Several investigations have adopted self-reported intake frequency of fish as a surrogate for intake of long-chain n-3 fatty acids, for which protective effects against cancer have been suggested. Whether reported fish consumption reflects the fatty acid intake, however, has to be elucidated.


We examined the association between intake frequency of fish and serum long-chain n-3 fatty acids (weight percentage of total fatty acids) among 1,257 control subjects (631 men and 626 women), aged 40-79 years, in case-control studies nested in the Japan Collaborative Cohort Study. All the subjects were not fasting when blood was drawn. Serum fatty acids were determined by gas chromatography.
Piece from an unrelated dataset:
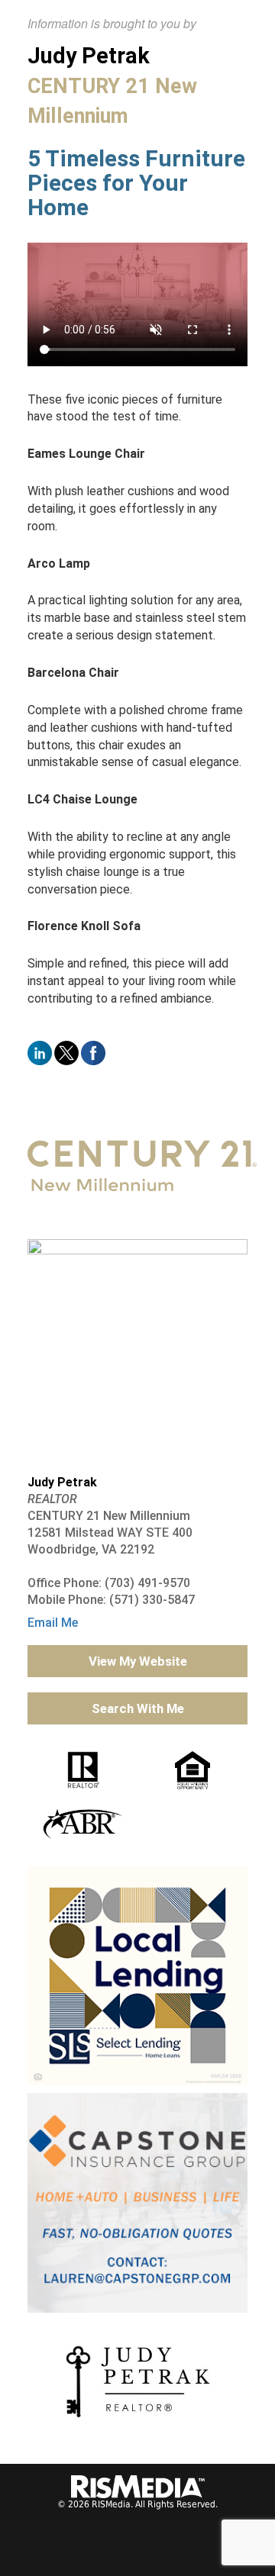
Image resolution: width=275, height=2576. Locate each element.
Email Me (53, 1622)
In men, intake frequency of fresh fish and dried or salted fish was significantly but weakly correlated with serum levels of eicosapentaenoic (EPA), docosapentaenoic (n-3) (DPA), and docosahexaenoic (DHA) acids; the age-adjusted Spearman correlation coefficients ranged from 0.11 to 0.18. In women, fresh fish consumption was somewhat associated with serum EPA (Spearman correlation coefficient = 0.12) as was dried or salted fish consumption with serum DPA (0.11). A rising trend in geometric means of serum EPA, DPA, and DHA was found with an increasing intake frequency of fresh or dried/salted fish in both sexes. The geometric means adjusted for age and participating institution in the highest intake category were higher than those in the lowest by 7% to 40%.


A population with high self-reported frequency of fish intake, as a group, may have higher bioavailability of long-chain n-3 fatty acids than one with low frequency.